From the Good Ship, R. Tucker Thompson, the last dinner, on the last night of our voyage. What an epic day, from dawn where we found ourselves half way to the Poor Knights, Tawhiti Rahi and Aorangi. The sun rising amongst lightening clouds, the ocean calm but for a leftover south east swell which we climbed over with ease. Hot chocolates were eagerly had on deck as the islands grew higher in the distance. Soon the mainland was misty, left behind us as the chalky cliffs, arches and pinnacles of the Poor Knight’s appeared. Breakfast then dishes and we were there, duties to clean the ship for the day’s activities and warm up for a possible snorkel. The sun never really appeared to colour the sea and bring the underwater world to life, so a massive bomb, swing and dive exhibition replaced it. Wayne and Nate took the lead as Darryl, Latham, Terry, Teqwyn, Cody, Natasha, Kassidy, Hamish, Tiaho were encouraged by Aaron, Levi and Athol scoring each entry from the helming position in true Captain style. Under the vertical cliffs outside of Rikoriko Cave with Poor Knight Lilies flowering overhead, it was a very special morning as we waited for some breeze to take us closer home. On departure a presence of wind and the arrival of the sun we hoisted sail for Bream head, south west in heavy cloud.
Lunch was soon up and the breeze dropped, (go figure), the engine took over and a direct course set for the twenty miles to anchor. Nothing much happened along the way of our voyage for the day, no marine wildlife to mention but for our friendly Mollymawk and two unidentifiable gliding monsters of the petrel family.

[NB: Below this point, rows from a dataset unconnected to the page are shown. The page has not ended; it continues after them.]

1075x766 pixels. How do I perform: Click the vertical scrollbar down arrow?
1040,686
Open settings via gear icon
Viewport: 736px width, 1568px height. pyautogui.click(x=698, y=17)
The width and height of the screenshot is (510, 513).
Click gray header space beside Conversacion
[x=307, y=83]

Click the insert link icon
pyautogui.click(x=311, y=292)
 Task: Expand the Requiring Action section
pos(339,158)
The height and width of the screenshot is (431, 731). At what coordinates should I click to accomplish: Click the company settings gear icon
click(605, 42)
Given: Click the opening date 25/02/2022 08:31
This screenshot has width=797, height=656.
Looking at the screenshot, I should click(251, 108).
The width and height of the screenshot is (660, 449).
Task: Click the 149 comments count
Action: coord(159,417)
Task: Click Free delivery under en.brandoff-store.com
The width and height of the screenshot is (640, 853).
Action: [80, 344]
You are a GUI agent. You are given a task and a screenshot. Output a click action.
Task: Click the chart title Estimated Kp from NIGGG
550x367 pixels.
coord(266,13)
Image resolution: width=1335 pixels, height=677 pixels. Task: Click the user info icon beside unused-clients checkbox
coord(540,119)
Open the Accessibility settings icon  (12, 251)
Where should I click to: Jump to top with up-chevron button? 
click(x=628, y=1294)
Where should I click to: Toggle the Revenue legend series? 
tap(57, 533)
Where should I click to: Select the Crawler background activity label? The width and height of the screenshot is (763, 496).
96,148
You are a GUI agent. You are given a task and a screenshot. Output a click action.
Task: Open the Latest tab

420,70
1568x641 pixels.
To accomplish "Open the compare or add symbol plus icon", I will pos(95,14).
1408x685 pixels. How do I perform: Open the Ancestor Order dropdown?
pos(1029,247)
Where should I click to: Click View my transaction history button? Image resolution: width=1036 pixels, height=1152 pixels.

Bracelets and anklets were completed as all the trainees chose their colour combinations. Cody had been up the rigging on the way out and Darryl and Hamish climbed as we approached the Heads. The sky inland was black, all the highpoints of maunga taken by descending cloud as we headed into an afternoon thunderstorm. Everyone rushed about claiming clothing, towels, togs, wet suits and raced below before we got hit. We edged past Smugglers Cove into the shipping lanes and nosed around the corner into Urqharts Bay, runabouts soon raised their dive flags as we approached.
Athol, Darryl, Terry , Cody and Latham are sharing the fishing lines between showers and enthusiasm. Below deck the last night roast is well under way and keeping the rest of us warm as games and laughter fill the ship, waiting for the morning.